I'm writing/drawing a furry webcomic which is now over 50 pages in and still going once per week.
It's updated every Saturday at 3pm UK time.
It centres around a socially awkward fennec fox girl who's studying psychology and loves gaming.
She meets a beautiful and curvy civet who blows her away.
The plot is only just gaining momentum!
I'm still trying to build a following and gain patrons to keep it going!

Read it here:
Ample Time Front | e Pon on Patreon

NOTE: I've been told although I set the comic to free for the public you might need to make an account to read it, but both are free!​


----------



## ellaerna (Jun 22, 2017)

Your art is really good! I can't wait to see where this goes.


----------



## Akinyi (Jun 22, 2017)

ellaerna said:


> Your art is really good! I can't wait to see where this goes.


Thank you so much!


----------



## Leishycat (Jun 24, 2017)

This is cute as fuck!
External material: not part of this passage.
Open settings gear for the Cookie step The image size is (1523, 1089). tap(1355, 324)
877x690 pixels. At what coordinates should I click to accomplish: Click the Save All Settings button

I'm looking forward to more :3


----------



## Akinyi (Jun 25, 2017)

Leishycat said:


> This is cute as fuck! I'm looking forward to more :3


Thanks so much!


----------



## Akinyi (Jan 18, 2018)

Update: Ample Time is still regularly updated as described and available through the link.
You can also read old pages on my FA, Tapas and DA.
e-Pon on DeviantArt
Userpage of Akinyi -- Fur Affinity [dot] net
Ample Time | Tapas


----------



## Umbra Vulpes (Jan 21, 2018)

Just read it and really enjoy the style and humor. Looking forward to more.


----------



## Akinyi (Jan 23, 2018)

Umbra Vulpes said:


> Just read it and really enjoy the style and humor. Looking forward to more.


Thanks so much for reading, I truly hope you enjoy what's to come too!


----------